Downregulated proteins involved in protein synthesis
OPDA was found to suppress the expression of ribosomal proteins, RNA-binding proteins, translation initiation factors, elongation factors, and a splicing factor. These proteins participate in the translation of RNA, RNA splicing, and editing,Citation25,26) thereby suggesting that OPDA suppresses protein synthesis. Furthermore, these proteins may exert a level of developmental control over cellular fate and function. A chaperonin, late embryogenesis abundant (LEA), two peptidyl-prolyl cis-trans isomerases, and proteolytic enzymes including an aminopeptidase and a cysteine proteinase were downregulated by OPDA. Chaperonin and LEA facilitate the native folding of proteins,Citation27,28) and peptidyl-propyl cis-trans isomerase is involved in protein folding through the cis-trans isomerization of proline.Citation29) These proteins are involved in spatial protein structural changes, which can trigger signaling that activates and/or deactivates a function, whereas proteolytic enzymes are involved in intracellular protein catabolism. Similar to other proteins related to protein synthesis and structural change, OPDA repressed the expression of proteins involved in amino acid metabolism, including glutamate decarboxylase, glutamate-1-semialdehyde 2,1-aminomutase, and asparagine synthase. These results suggest that OPDA suppresses protein synthesis by downregulating the expression of proteins related to translation and amino acid synthesis. It is therefore possible that OPDA suppresses protein synthesis to avoid unnecessary energy consumption in response to adverse environmental conditions. The expression of proteins involved in protein structural changes (a chaperone, proteinase, and peptidyl prolyl cis-trans isomerase) was also inhibited. The suppression of protein expression might be correlated with the repression of amino acid synthesis.
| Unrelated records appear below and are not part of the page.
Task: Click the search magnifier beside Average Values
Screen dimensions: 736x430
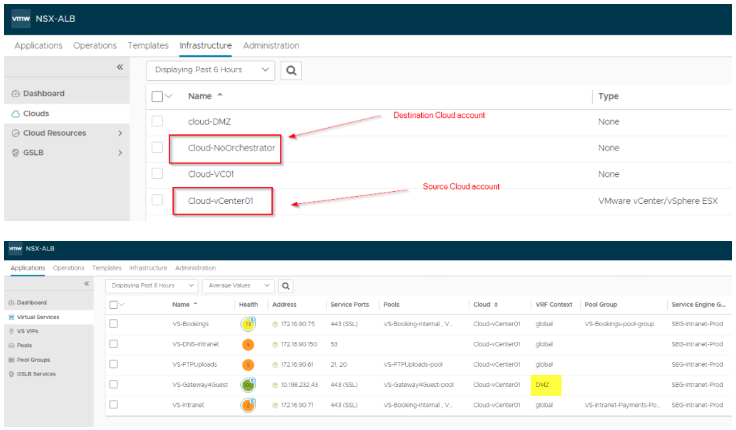Action: pyautogui.click(x=287, y=286)
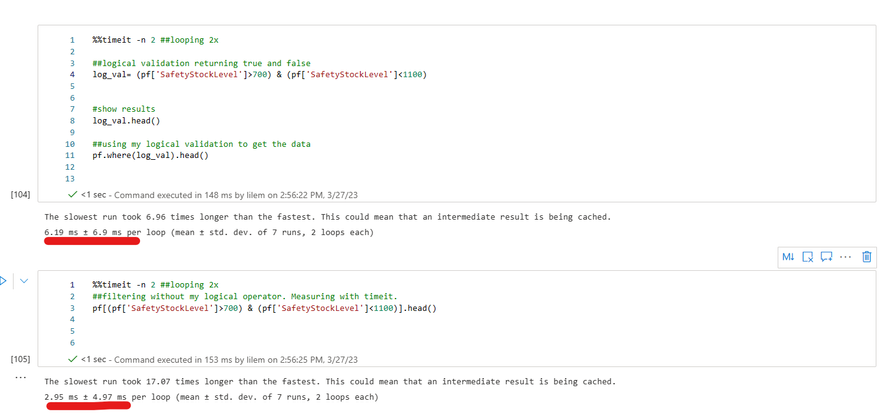Expand run options chevron beside play button

click(24, 280)
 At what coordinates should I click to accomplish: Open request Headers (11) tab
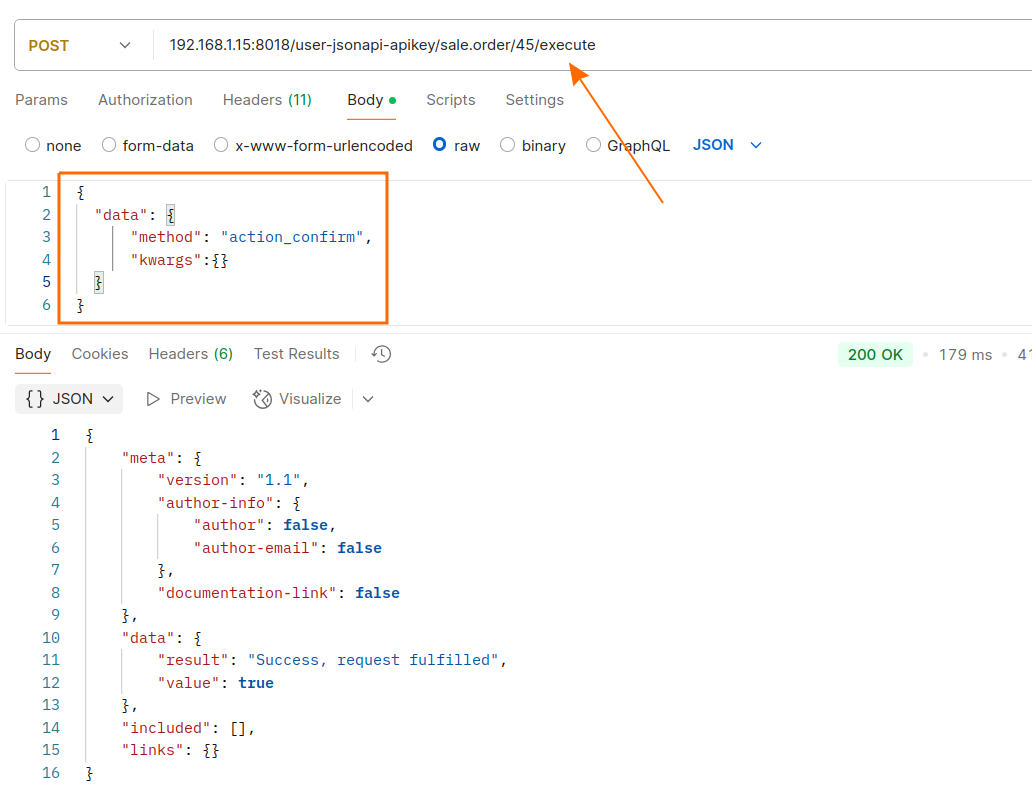267,100
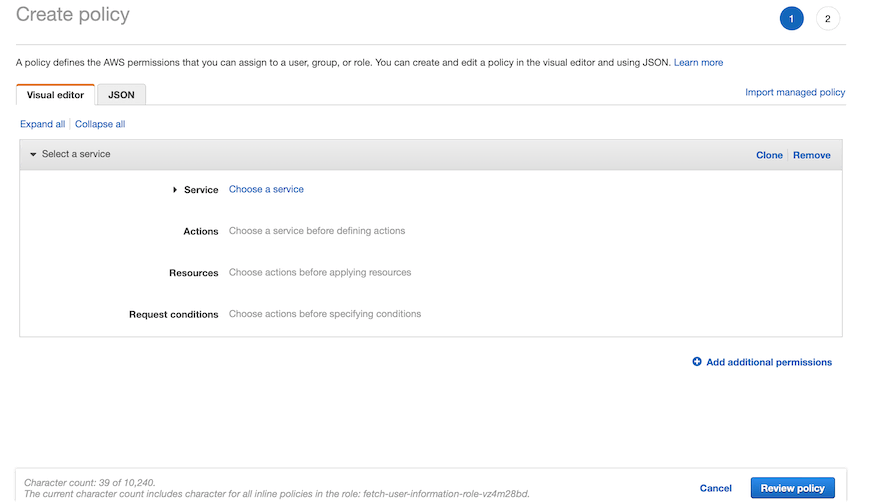The width and height of the screenshot is (887, 502).
Task: Click the step 1 circle indicator
Action: 791,19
Semi-quantitative PCR analysis of genes involved in photosynthesis after OPDA treatment
Fifteen proteins functioning in light-dependent reactions were induced by OPDA in P. patens, and we examined whether the transcript levels of the genes encoding these proteins were also increased. P. patens grown on BCDATG medium for 20 days, predominantly at the gametophore stage, was treated with 10 μM OPDA for 1, 3, 6, 12, and 24 h, and total RNA was prepared. We analyzed the gene expression of psaA (PhpapaCp039), psaB (PhpapaCp040), psbC (PhpapaCp043), psbD (PhpapaCp044), and psbE (PhpapaCp020), which are encoded by the chloroplast genome and for which the corresponding proteins were induced by OPDA. The results showed that the expression of these five chloroplast genes was transiently increased by OPDA treatment (Fig. ), suggesting an OPDA-mediated regulatory system for chloroplast gene expression in P. patens. However, the increased expression of proteins corresponding to the five genes was observed 24 h after OPDA treatment. The time gap of expression level between the genes and the proteins might be caused by length of translation process.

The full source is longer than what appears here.